Copy the stretch of the airline lifetime pass text from "Rothstein and American" through "lifetime pass program.", changing "lifetime pass" to "unlimited pass" wherever it appears.

**** DOCUMENT SECTION ****

The company was just trying to bring people on board, but they never anticipated that one such ticket holder could cost them $21 million.
By 2008, Rothstein – one of only 66 who bought the pass – had racked up 30 million miles with his lifetime pass, all of which were free of charge.

It took the company a while to realize this but they eventually did the math and concluded this one passenger alone was costing them millions.
So they did two things.
First, they revoked his lifetime pass, which was bad enough, and then they went further and decided to sue him.
In short, the airline accused him of booking seats for non-existent passengers and for flights he was never planning to board.
Rothstein and American Airlines eventually settled the case outside of court.
The end of the lifetime pass?

American Airlines never said as much, but Steven Rothstein’s case was probably a key component of the airline’s decision to kill off its lifetime pass program.
Rothstein’s case probably made the airline realize it takes just one passenger to take ‘all you can fly‘ part literally for the whole thing to become unprofitable.
United Airlines had a similar experience with Tom Stuker.
As far as we’re aware, they never canceled his pass, but United – like American – is no longer offering lifetime passes.
A few airlines still offer equivalent programs, including US airline Frontier, which just launched its ‘all you can fly’ pass.
But there’s now a fruit salad of caveats and restrictions designed to make sure the program favors the airline, not the passenger.

**** MATERIAL SHOWN ****

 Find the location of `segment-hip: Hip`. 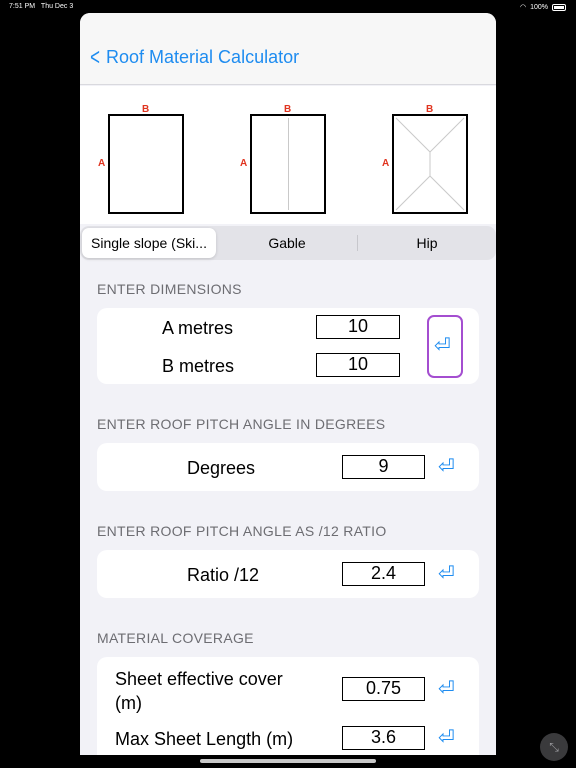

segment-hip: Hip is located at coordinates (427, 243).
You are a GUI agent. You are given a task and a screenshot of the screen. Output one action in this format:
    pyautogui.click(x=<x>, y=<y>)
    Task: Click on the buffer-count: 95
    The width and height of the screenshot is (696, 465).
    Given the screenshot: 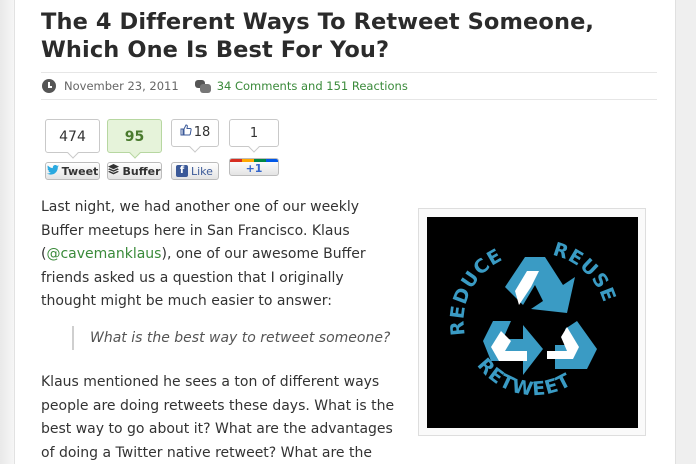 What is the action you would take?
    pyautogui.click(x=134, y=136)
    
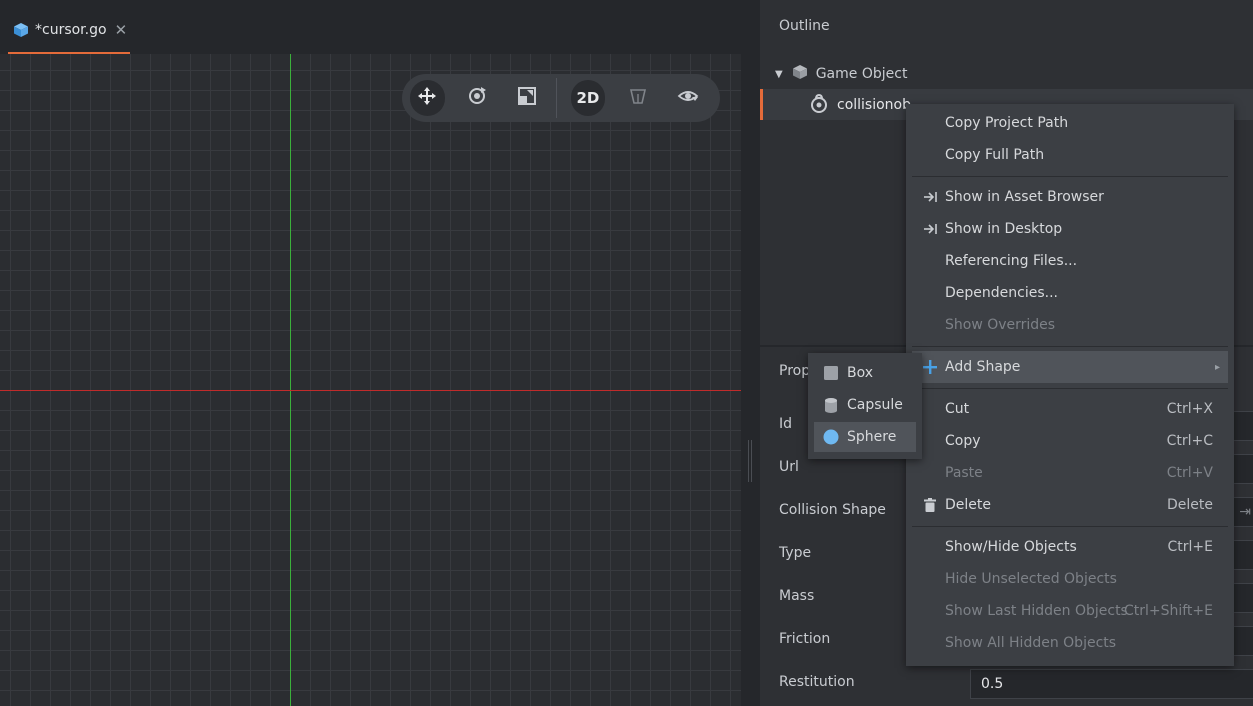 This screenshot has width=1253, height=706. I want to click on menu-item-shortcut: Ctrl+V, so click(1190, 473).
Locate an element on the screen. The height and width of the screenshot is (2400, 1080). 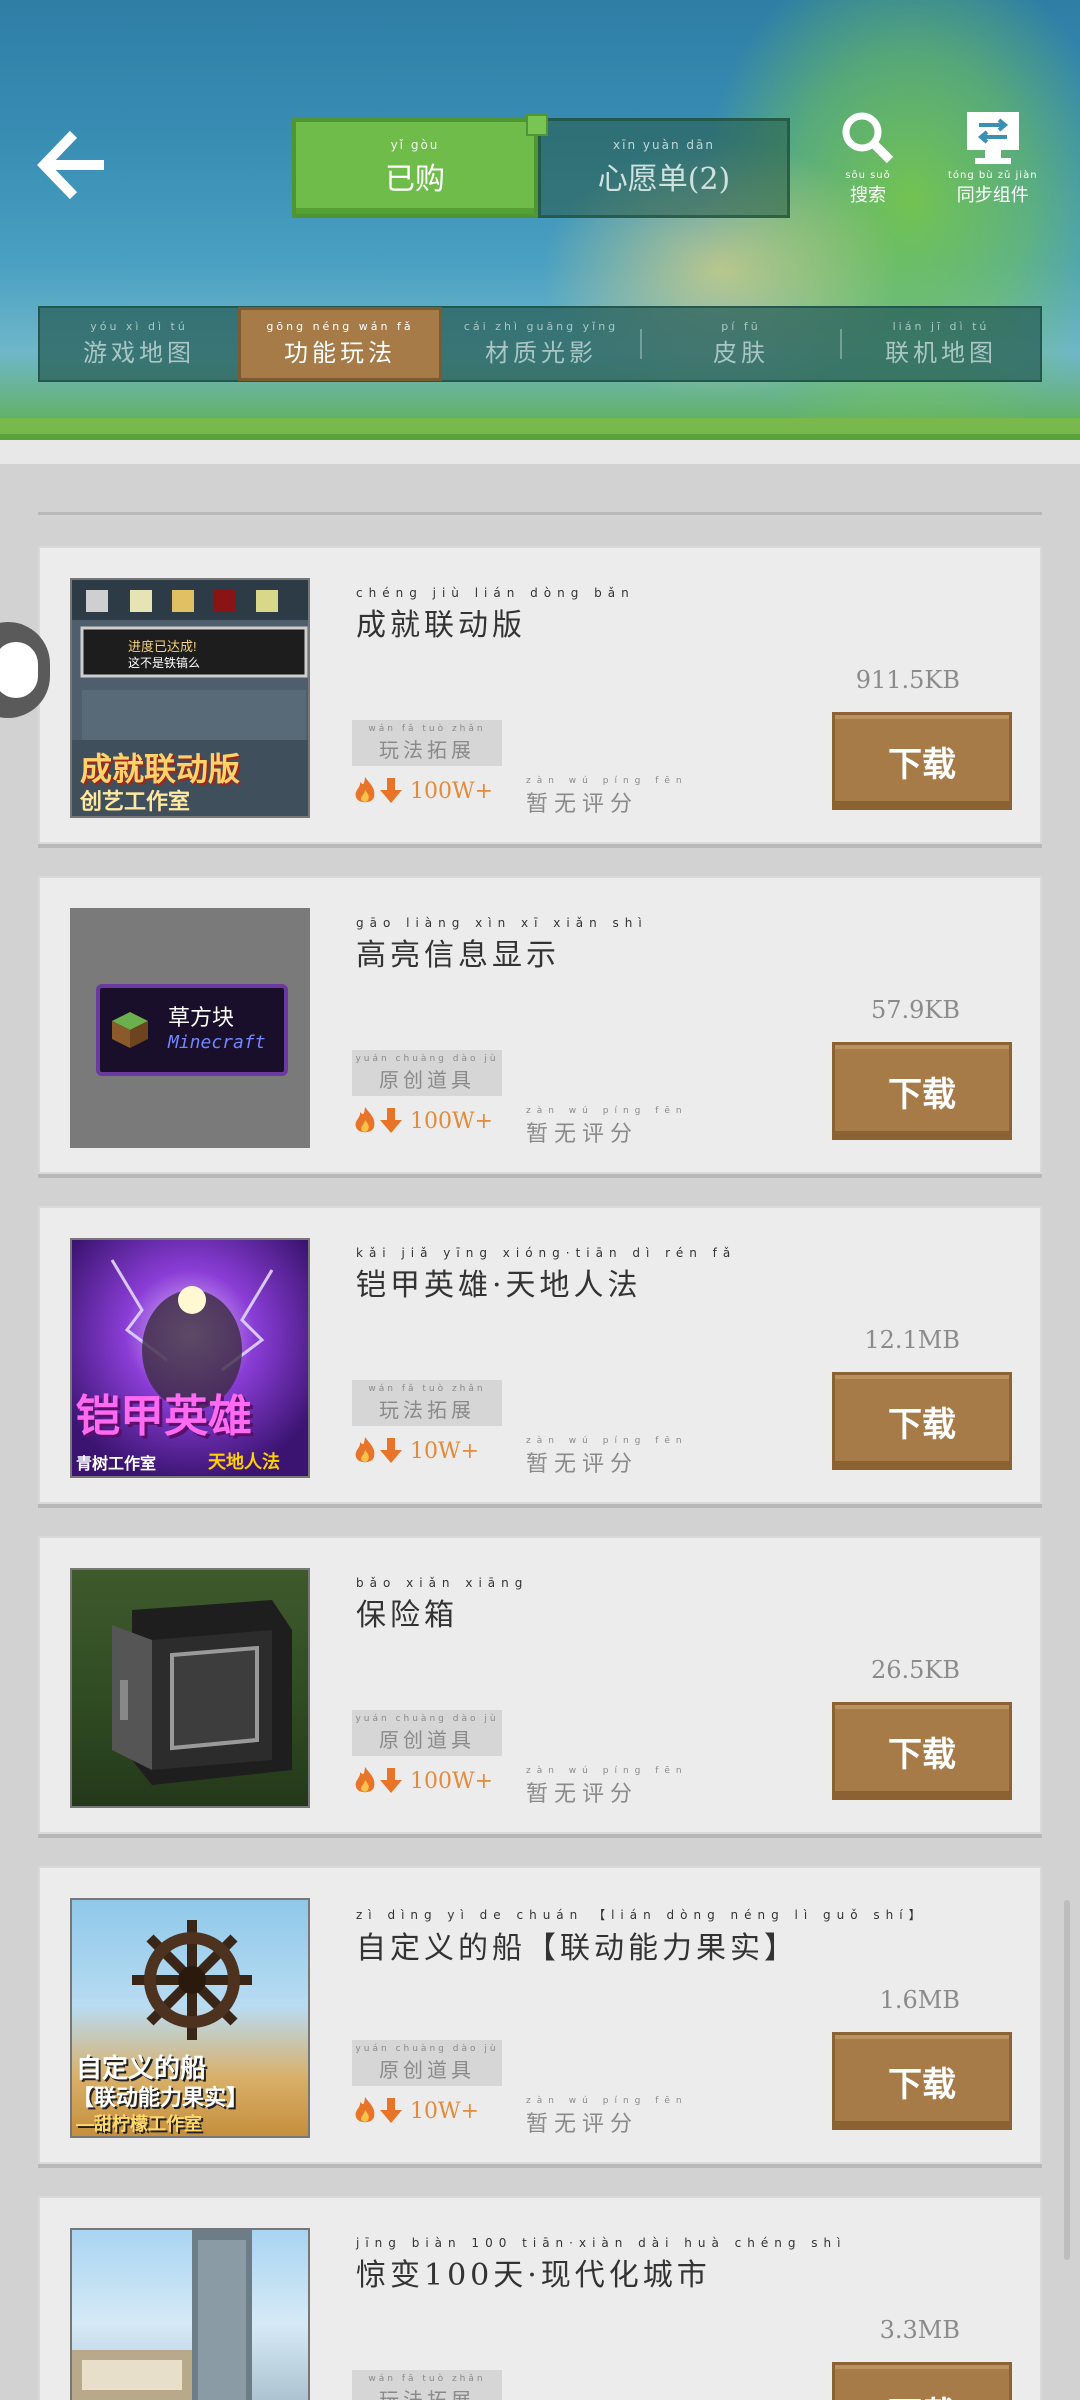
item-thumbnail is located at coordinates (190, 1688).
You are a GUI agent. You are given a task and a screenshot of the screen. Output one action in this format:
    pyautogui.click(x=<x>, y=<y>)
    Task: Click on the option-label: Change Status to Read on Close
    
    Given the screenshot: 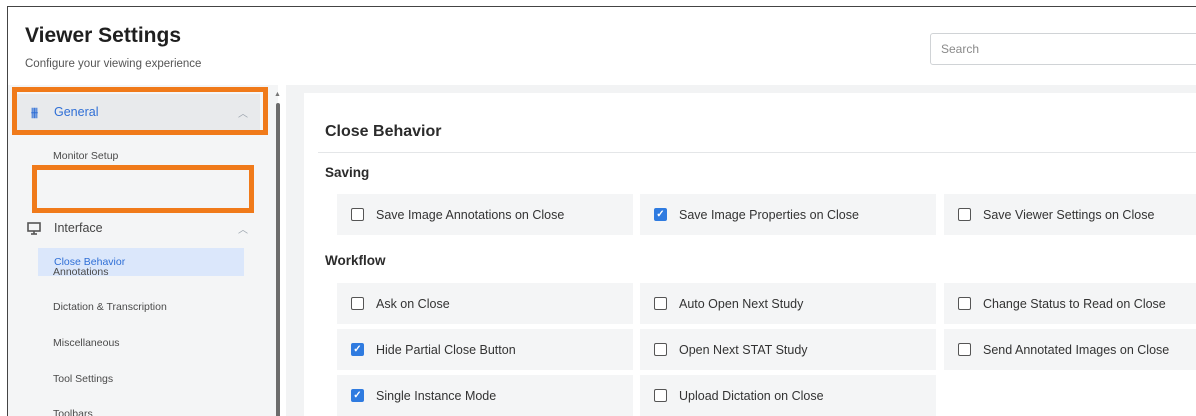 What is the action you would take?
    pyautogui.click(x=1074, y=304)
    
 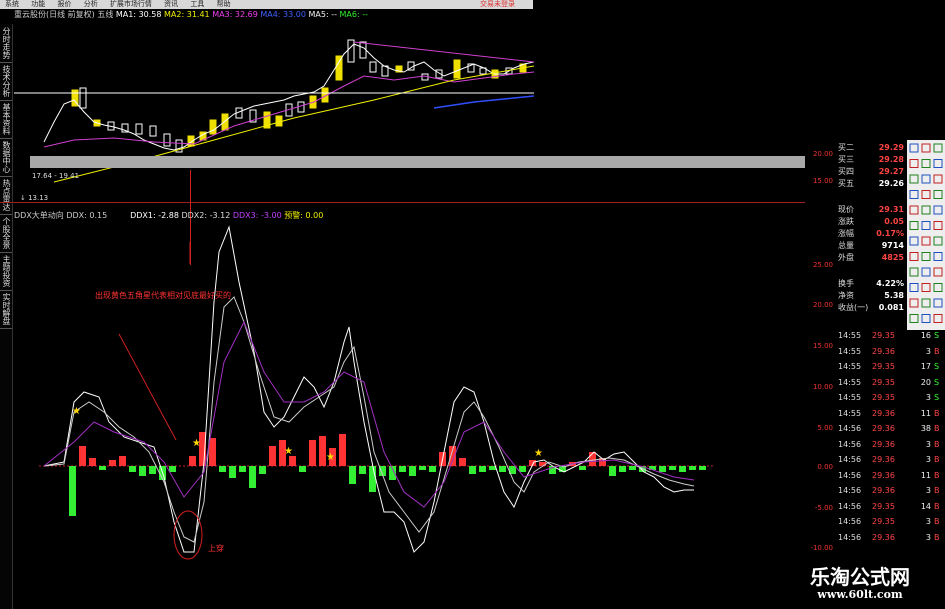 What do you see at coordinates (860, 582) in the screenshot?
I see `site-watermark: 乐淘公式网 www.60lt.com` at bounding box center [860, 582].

****

*WRITTEN RESPONSE:*
Rothstein and American Airlines eventually settled the case outside of court.
The end of the unlimited pass?

American Airlines never said as much, but Steven Rothstein’s case was probably a key component of the airline’s decision to kill off its unlimited pass program.